Given instruction: Can you reproduce all of the data below word for word, line by line?

:: Information supplied

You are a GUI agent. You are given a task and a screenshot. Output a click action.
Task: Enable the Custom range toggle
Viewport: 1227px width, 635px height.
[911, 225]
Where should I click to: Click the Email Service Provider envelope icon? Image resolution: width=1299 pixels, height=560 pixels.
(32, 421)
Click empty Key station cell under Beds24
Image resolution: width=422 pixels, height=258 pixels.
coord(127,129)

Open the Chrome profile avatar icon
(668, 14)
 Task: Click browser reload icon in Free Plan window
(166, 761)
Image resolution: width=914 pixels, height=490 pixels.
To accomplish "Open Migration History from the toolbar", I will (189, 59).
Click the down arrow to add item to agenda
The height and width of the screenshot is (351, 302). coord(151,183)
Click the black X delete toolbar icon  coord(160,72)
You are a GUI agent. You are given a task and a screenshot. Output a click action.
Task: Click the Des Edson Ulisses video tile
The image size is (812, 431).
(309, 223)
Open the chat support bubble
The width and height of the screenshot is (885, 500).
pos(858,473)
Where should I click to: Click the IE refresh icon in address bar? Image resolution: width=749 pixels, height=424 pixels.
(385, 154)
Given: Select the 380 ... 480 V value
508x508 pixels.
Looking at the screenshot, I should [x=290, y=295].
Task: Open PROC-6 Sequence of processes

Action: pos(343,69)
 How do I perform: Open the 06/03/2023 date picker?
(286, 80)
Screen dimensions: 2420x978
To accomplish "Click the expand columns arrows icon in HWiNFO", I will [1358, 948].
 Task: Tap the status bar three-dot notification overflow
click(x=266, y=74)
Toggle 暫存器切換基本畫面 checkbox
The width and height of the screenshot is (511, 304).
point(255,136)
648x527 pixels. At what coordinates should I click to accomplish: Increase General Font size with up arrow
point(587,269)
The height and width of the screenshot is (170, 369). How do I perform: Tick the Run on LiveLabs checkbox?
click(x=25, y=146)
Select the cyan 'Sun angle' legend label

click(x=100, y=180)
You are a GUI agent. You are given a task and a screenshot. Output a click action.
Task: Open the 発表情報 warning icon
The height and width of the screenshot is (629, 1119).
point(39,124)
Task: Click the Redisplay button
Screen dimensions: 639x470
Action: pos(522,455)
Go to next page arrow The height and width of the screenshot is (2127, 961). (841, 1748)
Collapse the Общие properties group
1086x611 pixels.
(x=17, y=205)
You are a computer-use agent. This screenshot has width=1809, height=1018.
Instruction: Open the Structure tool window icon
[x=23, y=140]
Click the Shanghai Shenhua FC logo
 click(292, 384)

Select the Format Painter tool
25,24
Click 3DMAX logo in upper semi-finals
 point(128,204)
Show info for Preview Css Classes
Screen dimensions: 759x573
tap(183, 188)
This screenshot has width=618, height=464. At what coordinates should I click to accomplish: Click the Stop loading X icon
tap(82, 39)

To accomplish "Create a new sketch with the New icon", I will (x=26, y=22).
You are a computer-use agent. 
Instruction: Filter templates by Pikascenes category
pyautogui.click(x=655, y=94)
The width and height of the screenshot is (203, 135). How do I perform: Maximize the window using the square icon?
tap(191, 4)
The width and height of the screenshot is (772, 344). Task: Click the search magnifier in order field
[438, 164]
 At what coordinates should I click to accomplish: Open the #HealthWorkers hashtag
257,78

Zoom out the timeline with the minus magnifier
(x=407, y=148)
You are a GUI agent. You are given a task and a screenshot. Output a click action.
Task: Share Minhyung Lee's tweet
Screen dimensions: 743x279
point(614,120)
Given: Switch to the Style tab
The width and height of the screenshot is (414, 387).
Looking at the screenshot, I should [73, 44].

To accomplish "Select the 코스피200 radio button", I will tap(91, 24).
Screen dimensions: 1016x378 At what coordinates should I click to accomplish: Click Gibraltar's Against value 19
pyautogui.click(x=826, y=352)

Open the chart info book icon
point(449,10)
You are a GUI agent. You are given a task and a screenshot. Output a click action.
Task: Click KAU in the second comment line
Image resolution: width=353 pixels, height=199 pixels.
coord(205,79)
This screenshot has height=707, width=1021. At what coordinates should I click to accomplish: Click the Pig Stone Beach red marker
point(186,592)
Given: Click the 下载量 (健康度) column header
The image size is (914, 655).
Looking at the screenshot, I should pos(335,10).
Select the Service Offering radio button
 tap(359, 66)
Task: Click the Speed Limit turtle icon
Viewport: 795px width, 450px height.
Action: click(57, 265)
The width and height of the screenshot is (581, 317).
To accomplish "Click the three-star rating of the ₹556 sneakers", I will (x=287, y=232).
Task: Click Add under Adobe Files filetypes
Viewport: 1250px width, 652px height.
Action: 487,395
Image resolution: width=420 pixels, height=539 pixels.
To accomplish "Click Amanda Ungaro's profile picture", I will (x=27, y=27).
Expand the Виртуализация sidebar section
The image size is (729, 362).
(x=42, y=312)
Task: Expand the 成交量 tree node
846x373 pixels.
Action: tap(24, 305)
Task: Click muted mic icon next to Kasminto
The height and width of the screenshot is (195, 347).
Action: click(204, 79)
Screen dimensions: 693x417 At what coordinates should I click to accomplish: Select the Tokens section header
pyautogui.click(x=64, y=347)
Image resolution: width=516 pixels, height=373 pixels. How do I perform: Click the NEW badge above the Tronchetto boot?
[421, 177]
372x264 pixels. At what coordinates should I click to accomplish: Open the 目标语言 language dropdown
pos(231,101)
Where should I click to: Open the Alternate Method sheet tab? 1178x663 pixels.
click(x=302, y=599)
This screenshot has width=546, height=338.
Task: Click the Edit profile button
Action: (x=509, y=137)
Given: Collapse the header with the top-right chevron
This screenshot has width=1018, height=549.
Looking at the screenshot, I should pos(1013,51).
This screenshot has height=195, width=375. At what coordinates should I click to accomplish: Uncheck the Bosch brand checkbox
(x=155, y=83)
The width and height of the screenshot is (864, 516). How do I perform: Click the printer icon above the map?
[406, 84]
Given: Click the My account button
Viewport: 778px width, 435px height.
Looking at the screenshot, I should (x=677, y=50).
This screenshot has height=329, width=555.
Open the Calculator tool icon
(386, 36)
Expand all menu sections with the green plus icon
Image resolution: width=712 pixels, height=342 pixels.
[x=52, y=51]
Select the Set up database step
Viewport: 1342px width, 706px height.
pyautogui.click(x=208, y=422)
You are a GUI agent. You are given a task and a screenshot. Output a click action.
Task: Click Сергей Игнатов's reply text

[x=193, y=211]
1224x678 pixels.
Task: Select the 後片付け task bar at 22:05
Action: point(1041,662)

::::

Exercise solution:
You are a GUI agent. You are given a task and a screenshot. Output a click action.
Task: Enable the Custom range toggle
Viewport: 1227px width, 635px height.
[911, 225]
Where should I click to: Click the Email Service Provider envelope icon? Image resolution: width=1299 pixels, height=560 pixels.
(32, 421)
Click empty Key station cell under Beds24
Image resolution: width=422 pixels, height=258 pixels.
coord(127,129)

Open the Chrome profile avatar icon
(668, 14)
 Task: Click browser reload icon in Free Plan window
(166, 761)
Image resolution: width=914 pixels, height=490 pixels.
To accomplish "Open Migration History from the toolbar", I will (189, 59).
Click the down arrow to add item to agenda
The height and width of the screenshot is (351, 302). coord(151,183)
Click the black X delete toolbar icon  coord(160,72)
You are a GUI agent. You are given a task and a screenshot. Output a click action.
Task: Click the Des Edson Ulisses video tile
The image size is (812, 431).
(309, 223)
Open the chat support bubble
The width and height of the screenshot is (885, 500).
pos(858,473)
Where should I click to: Click the IE refresh icon in address bar? Image resolution: width=749 pixels, height=424 pixels.
(385, 154)
Given: Select the 380 ... 480 V value
508x508 pixels.
Looking at the screenshot, I should [x=290, y=295].
Task: Open PROC-6 Sequence of processes

Action: pos(343,69)
 How do I perform: Open the 06/03/2023 date picker?
(286, 80)
Screen dimensions: 2420x978
To accomplish "Click the expand columns arrows icon in HWiNFO", I will [1358, 948].
 Task: Tap the status bar three-dot notification overflow
click(x=266, y=74)
Toggle 暫存器切換基本畫面 checkbox
The width and height of the screenshot is (511, 304).
point(255,136)
648x527 pixels. At what coordinates should I click to accomplish: Increase General Font size with up arrow
point(587,269)
The height and width of the screenshot is (170, 369). How do I perform: Tick the Run on LiveLabs checkbox?
click(x=25, y=146)
Select the cyan 'Sun angle' legend label

click(x=100, y=180)
You are a GUI agent. You are given a task and a screenshot. Output a click action.
Task: Open the 発表情報 warning icon
The height and width of the screenshot is (629, 1119).
point(39,124)
Task: Click the Redisplay button
Screen dimensions: 639x470
Action: pos(522,455)
Go to next page arrow The height and width of the screenshot is (2127, 961). (841, 1748)
Collapse the Общие properties group
1086x611 pixels.
(x=17, y=205)
You are a computer-use agent. This screenshot has width=1809, height=1018.
Instruction: Open the Structure tool window icon
[x=23, y=140]
Click the Shanghai Shenhua FC logo
 click(292, 384)

Select the Format Painter tool
25,24
Click 3DMAX logo in upper semi-finals
 point(128,204)
Show info for Preview Css Classes
Screen dimensions: 759x573
tap(183, 188)
This screenshot has width=618, height=464. At what coordinates should I click to accomplish: Click the Stop loading X icon
tap(82, 39)

To accomplish "Create a new sketch with the New icon", I will (x=26, y=22).
You are a computer-use agent. 
Instruction: Filter templates by Pikascenes category
pyautogui.click(x=655, y=94)
The width and height of the screenshot is (203, 135). How do I perform: Maximize the window using the square icon?
tap(191, 4)
The width and height of the screenshot is (772, 344). Task: Click the search magnifier in order field
[438, 164]
 At what coordinates should I click to accomplish: Open the #HealthWorkers hashtag
257,78

Zoom out the timeline with the minus magnifier
(x=407, y=148)
You are a GUI agent. You are given a task and a screenshot. Output a click action.
Task: Share Minhyung Lee's tweet
Screen dimensions: 743x279
point(614,120)
Given: Switch to the Style tab
The width and height of the screenshot is (414, 387).
Looking at the screenshot, I should [73, 44].

To accomplish "Select the 코스피200 radio button", I will tap(91, 24).
Screen dimensions: 1016x378 At what coordinates should I click to accomplish: Click Gibraltar's Against value 19
pyautogui.click(x=826, y=352)

Open the chart info book icon
point(449,10)
You are a GUI agent. You are given a task and a screenshot. Output a click action.
Task: Click KAU in the second comment line
Image resolution: width=353 pixels, height=199 pixels.
coord(205,79)
This screenshot has height=707, width=1021. At what coordinates should I click to accomplish: Click the Pig Stone Beach red marker
point(186,592)
Given: Click the 下载量 (健康度) column header
The image size is (914, 655).
Looking at the screenshot, I should pos(335,10).
Select the Service Offering radio button
 tap(359, 66)
Task: Click the Speed Limit turtle icon
Viewport: 795px width, 450px height.
Action: click(57, 265)
The width and height of the screenshot is (581, 317).
To accomplish "Click the three-star rating of the ₹556 sneakers", I will (x=287, y=232).
Task: Click Add under Adobe Files filetypes
Viewport: 1250px width, 652px height.
Action: 487,395
Image resolution: width=420 pixels, height=539 pixels.
To accomplish "Click Amanda Ungaro's profile picture", I will (x=27, y=27).
Expand the Виртуализация sidebar section
The image size is (729, 362).
(x=42, y=312)
Task: Expand the 成交量 tree node
846x373 pixels.
Action: tap(24, 305)
Task: Click muted mic icon next to Kasminto
The height and width of the screenshot is (195, 347).
Action: click(204, 79)
Screen dimensions: 693x417 At what coordinates should I click to accomplish: Select the Tokens section header
pyautogui.click(x=64, y=347)
Image resolution: width=516 pixels, height=373 pixels. How do I perform: Click the NEW badge above the Tronchetto boot?
[421, 177]
372x264 pixels. At what coordinates should I click to accomplish: Open the 目标语言 language dropdown
pos(231,101)
Where should I click to: Open the Alternate Method sheet tab? 1178x663 pixels.
click(x=302, y=599)
This screenshot has width=546, height=338.
Task: Click the Edit profile button
Action: (x=509, y=137)
Given: Collapse the header with the top-right chevron
This screenshot has width=1018, height=549.
Looking at the screenshot, I should pos(1013,51).
This screenshot has height=195, width=375. At what coordinates should I click to accomplish: Uncheck the Bosch brand checkbox
(x=155, y=83)
The width and height of the screenshot is (864, 516). How do I perform: Click the printer icon above the map?
[406, 84]
Given: Click the My account button
Viewport: 778px width, 435px height.
Looking at the screenshot, I should (x=677, y=50).
This screenshot has height=329, width=555.
Open the Calculator tool icon
(386, 36)
Expand all menu sections with the green plus icon
Image resolution: width=712 pixels, height=342 pixels.
[x=52, y=51]
Select the Set up database step
Viewport: 1342px width, 706px height.
pyautogui.click(x=208, y=422)
You are a GUI agent. You are given a task and a screenshot. Output a click action.
Task: Click Сергей Игнатов's reply text

[x=193, y=211]
1224x678 pixels.
Task: Select the 後片付け task bar at 22:05
Action: point(1041,662)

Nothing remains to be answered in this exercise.